You can mix directly into the droppers. It is a leeetle bit trickier than mixing into glass bottles because the necks of droppers are very narrow. So you have to aim your VG and PG nozzles very carefully. It's not a biggie, I do it all the time but, in an ideal world, I'd rather mix into a wide-necked glass bottle than a narrow-necked dropper bottle.

I included the amber bottles because you might also want to mix up bigger quantities. The dropper bottles only hold 50ml, the amber bottles 100ml. So if you want to mix 100ml of a juice, you can do it in one amber bottle and then fill two 50ml dropper bottles from it. Also, some people prefer using glass, others plastic. So you could tailor it either way, switching the amber glass for more droppers or switching the plastic droppers for glass bottles with pipettes. I haven't noticed any difference between the two so I'm happy using either.

In terms of simple recipes, @aktorsyl has given you some good ones. Others I could recommend include the "3" series by MrColdOne:
3 Banana Nuts 
3 Peanuts PB Cheesecake
3 Doughnuts

Now you start seeing common concentrates coming into play, which is where you maximise your bang for buck in concentrates. For example, the 3 Banana Nuts has Cap Vanilla Custard in it. As I explained in the previous post, you would have about half a bottle of Cap VC left over from ID10-T's Simple Sugar Cookie recipe. So there you already have one ingredient needed in 3 Banana Nuts without needing to buy another concentrate. The more recipes you can find with common ingredients, the more efficiently you use your (initially) small stock of concentrates.

Another really easy one is Atmose Chifles, just two ingredients. 
Here's another simple one, CloudState's Banana Puddin'.
Catalan Dream is both very simple and very economical, only 4% total flavouring!
Harvest Cheesecake by Kopel is just Cap NY Cheesecake 4% and Cap Harvest Berry 3.5%

If you like fruit mixes, have a look at the World Mixing Competition Round 1 recipes. All of those are fruit mixes with just 3 ingredients.

That should give you something to start with.

Reactions: Like 3 | Agree 1 | Thanks 1


----------



## TheV (2/8/17)

aktorsyl said:


> Knowing @Richio , if you order it now you'll *definitely *get it before the weekend (unless the couriers themselves screw up somehow). There's a reason it's my primary DIY vendor.
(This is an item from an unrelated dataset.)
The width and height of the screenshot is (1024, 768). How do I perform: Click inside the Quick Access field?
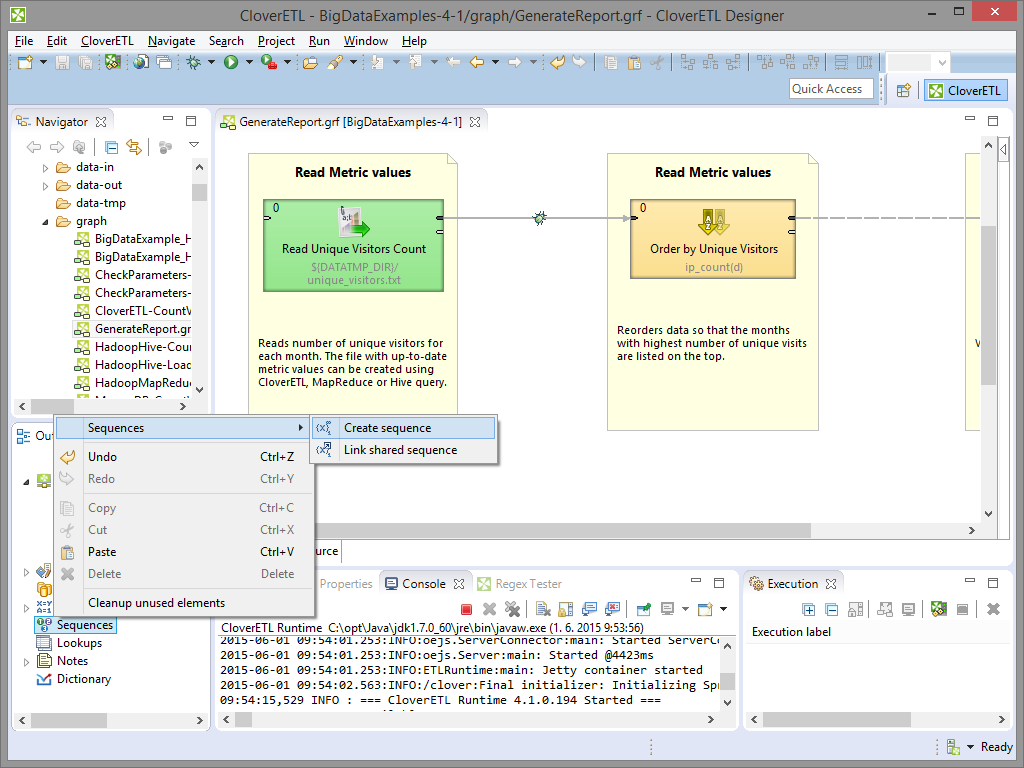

Cool. Sounds like a good supplier!



RichJB said:


> You can mix directly into the droppers. It is a leeetle bit trickier than mixing into glass bottles because the necks of droppers are very narrow. So you have to aim your VG and PG nozzles very carefully. It's not a biggie, I do it all the time but, in an ideal world, I'd rather mix into a wide-necked glass bottle than a narrow-necked dropper bottle.
> 
> I included the amber bottles because you might also want to mix up bigger quantities. The dropper bottles only hold 50ml, the amber bottles 100ml. So if you want to mix 100ml of a juice, you can do it in one amber bottle and then fill two 50ml dropper bottles from it. Also, some people prefer using glass, others plastic. So you could tailor it either way, switching the amber glass for more droppers or switching the plastic droppers for glass bottles with pipettes. I haven't noticed any difference between the two so I'm happy using either.
> 
> ...


Awesome. More recipes for me to research for my next round.
I've placed the order (including glass bottles) with the recipes you guys suggested. That should definitely be good to get me started.
I appreciate you guys taking time to answer all my silly questions and provide me with such detailed explanations and links to help me on this journey.
I promise I will try to contribute in due time and not just leech

Reactions: Like 2


----------



## aktorsyl (2/8/17)

TheV said:


> Cool. Sounds like a good supplier!
> 
> 
> Awesome. More recipes for me to research for my next round.
> ...


The DIY community here is a very cool group, I've found the information-sharing here extremely valuable over time.
Now for the big test, when you start mixing: whether you taste pepper in TFA VBIC, and whether you can taste any strawberry other than the shisha.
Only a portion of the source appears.